Un jogging gris. La pire idée de ma vie ! J’avais sport, je ne me rappelle plus ce qu’on faisait, mais ce dont je me souviens très bien, c’est de la tenue que je portais : un foutu jogging gris. On était toutes au vestiaire et, quand on est sorties, les garçons étaient déjà dans le gymnase de Pantin, assis, en ligne. On a dû passer devant eux. Ils ont tous vu la tâche que j’avais aux fesses. C’était le quatrième jour de mes règles. D’habitude, le quatrième jour, c’est la fin, donc je n’avais pas mis de protection.

Je n’avais rien remarqué. On courrait pour s’échauffer et certains garçons rigolaient mais je ne comprenais pas pourquoi. J’ai su quand un garçon m’a demandé si je m’étais fait caca dessus. J’ai toute suite voulu mettre le petit gilet noir que j’avais pris ce matin-là, mais je l’avais prêté à une copine et, comme j’étais trop timide et trop gentille, je n’osais plus lui redemander.

La fin du cours est arrivée, nous sommes rentrés au collège pour la récréation. Là, des garçons de classes supérieures sont venus me voir pour savoir si c’était vrai, si je m’étais vraiment fait caca dessus. Ils se moquaient de moi. J’ai pleuré, j’avais honte de me faire remarquer. D’habitude, je me fais toute petite.

La première fois, j’avais mis plusieurs slips

Le CPE est venu me demander ce qu’il se passait. Je lui ai d’abord menti car j’avais honte. Je ne voulais pas lui dire de peur que, lui aussi, se moque. Ça m’embêtait aussi que ce soit un homme, j’avais peur qu’il ne comprenne pas. Finalement, il m’a forcée à lui raconter. Heureusement, il ne s’est pas moqué. Il a convoqué les garçons et leur a dit que ce n’était pas bien ce qu’ils m’avaient fait. Il ne s’est pas étalé sur le sujet. Je suis rentrée chez moi désespérée, je culpabilisais d’avoir mes règles.

« Cachez ce sang ! » est un épisode de Libres !, la série Arte d’Ovidie et Sophie-Marie Larrouy. Adaptée d’une BD, chaque épisode déconstruit une injonction, un cliché ou un tabou concernant les femmes, leur corps ou leur sexualité. Le tout avec humour et légèreté.

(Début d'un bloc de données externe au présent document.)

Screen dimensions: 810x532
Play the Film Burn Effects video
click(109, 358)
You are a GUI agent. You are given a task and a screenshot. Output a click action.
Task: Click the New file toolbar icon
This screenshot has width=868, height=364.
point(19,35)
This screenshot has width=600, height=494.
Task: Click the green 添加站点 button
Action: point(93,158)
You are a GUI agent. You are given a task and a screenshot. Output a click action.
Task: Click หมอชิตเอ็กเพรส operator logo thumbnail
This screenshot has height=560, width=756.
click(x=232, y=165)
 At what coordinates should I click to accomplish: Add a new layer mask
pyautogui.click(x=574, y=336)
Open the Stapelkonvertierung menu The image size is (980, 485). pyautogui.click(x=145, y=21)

J’avais 11 ans quand j’ai eu mes règles pour la première fois, en CM2. Je n’avais aucune idée de comment ça se passait, de ce que je devais faire. La première fois, j’avais mis plusieurs slips, croyant que c’était une protection, mais quand je suis revenue de l’école ma mère l’a découvert. Elle m’a lavée puis m’a montré comment on mettait une serviette. J’avais essayé plusieurs fois avant d’avoir mes règles, mais je les mettais à l’envers, le collant au-dessus. Elle m’a expliqué que ça allait m’arriver tous les mois, que quand ça arriverait, je devrais me laver régulièrement, genre matin et soir.

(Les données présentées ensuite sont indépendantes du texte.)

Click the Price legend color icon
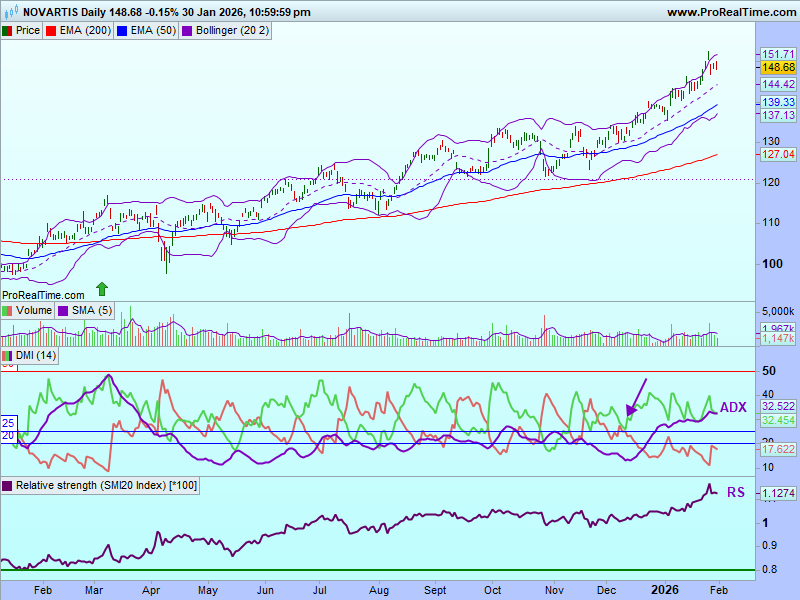 pyautogui.click(x=8, y=31)
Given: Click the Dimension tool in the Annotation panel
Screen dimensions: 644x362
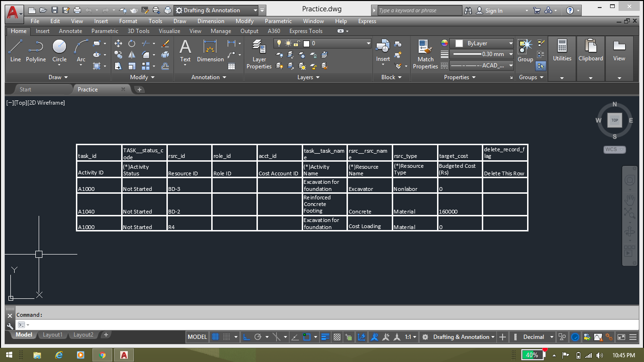Looking at the screenshot, I should [210, 49].
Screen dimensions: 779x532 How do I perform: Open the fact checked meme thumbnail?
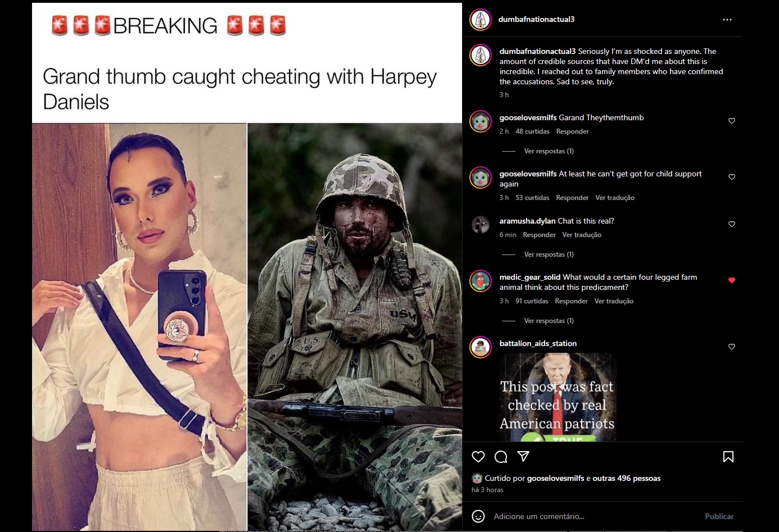point(558,397)
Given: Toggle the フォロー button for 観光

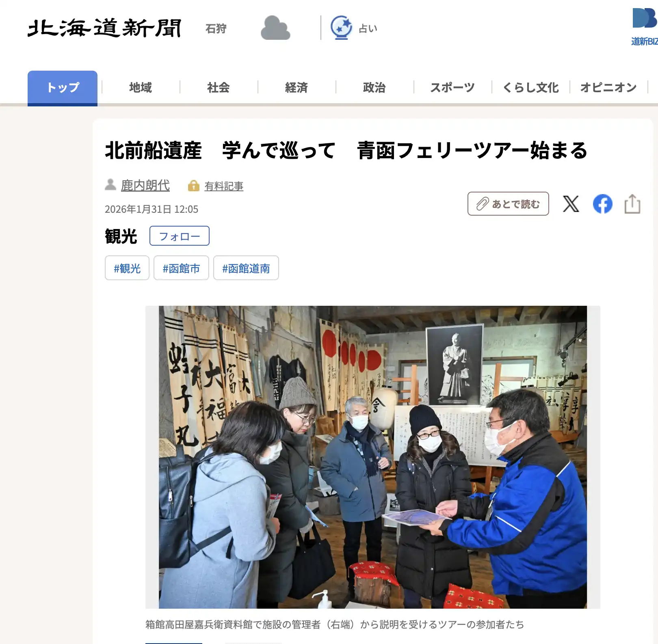Looking at the screenshot, I should 180,236.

À un moment en CM1, on a eu une après-midi consacrée à ces sujets, seulement les filles. Des dames du planning familial avaient ramené des tampons et des serviettes pendant que les garçons étaient sûrement en train de parler de spermatozoïdes. C’est au collège que le sujet est vraiment devenu tabou. C’est normal en même temps, on n’a aucun cours sur ça. Même en SVT, on n’en parle pas ! Seulement de la reproduction et des chromosomes.

Je n’en ai plus honte

À partir de la quatrième, j’ai eu mal au ventre et au dos chaque mois. Mes copines, elles, ont commencé à toutes les avoir. Entre nous, on a commencé à en parler. Maintenant, on se le dit quand on est indisposées. On se demande si on a des tâches sur les fesses quand on a nos règles. Mais on le fait en messes basses, on ne veut que les garçons le sachent.

Du coup, la dernière fois qu’un garçon de ma classe m’a reparlé de cette histoire de tâche, quatre ans plus tard, je lui ai dit très clairement que c’était à cause de mes règles. Il m’a dit que je mentais, alors qu’il ne connaît rien à ce sujet. Aujourd’hui, je ne m’en cache plus, je n’en ai plus honte et, surtout, je continue de porter des joggings gris.

Ça reste super tabou alors que toutes les femmes ont leurs règles. Ça fait la moitié de l’humanité, alors pourquoi on ne pourrait pas en parler ? C’est grave, ça peut conduire à des drames. Au Kenya, une fille s’est suicidée parce qu’elle a été humiliée par sa prof à cause de ses règles. Elle lui a dit qu’elle était sale. Le pire, c’est que sa prof était une femme ! Cette histoire était partout sur Instagram. Ça m’a choquée et je me suis dit qu’il fallait en finir avec ce tabou.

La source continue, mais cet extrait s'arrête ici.